# START OF MATERIAL TO PROCESS

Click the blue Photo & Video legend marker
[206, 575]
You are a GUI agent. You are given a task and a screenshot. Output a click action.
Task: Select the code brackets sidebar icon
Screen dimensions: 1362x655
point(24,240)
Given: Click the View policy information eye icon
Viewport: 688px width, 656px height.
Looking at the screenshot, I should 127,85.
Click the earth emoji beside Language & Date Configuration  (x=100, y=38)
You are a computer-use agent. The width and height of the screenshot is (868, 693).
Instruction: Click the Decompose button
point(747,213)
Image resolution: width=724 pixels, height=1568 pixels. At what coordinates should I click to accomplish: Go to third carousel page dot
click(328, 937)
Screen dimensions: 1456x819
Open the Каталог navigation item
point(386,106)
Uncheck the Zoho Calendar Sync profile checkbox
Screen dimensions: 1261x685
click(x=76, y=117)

# END OF MATERIAL TO PROCESS

▸ DIRECTIONS FOR THIS TASK
Reproduce the entries starting at the line containing "Screen dimensions: 1456x819" and ending at the end of the entries, renaming "navigation item" to "menu tab" and leaving everything else unchanged.

▸ RESPONSE
Screen dimensions: 1456x819
Open the Каталог menu tab
point(386,106)
Uncheck the Zoho Calendar Sync profile checkbox
Screen dimensions: 1261x685
click(x=76, y=117)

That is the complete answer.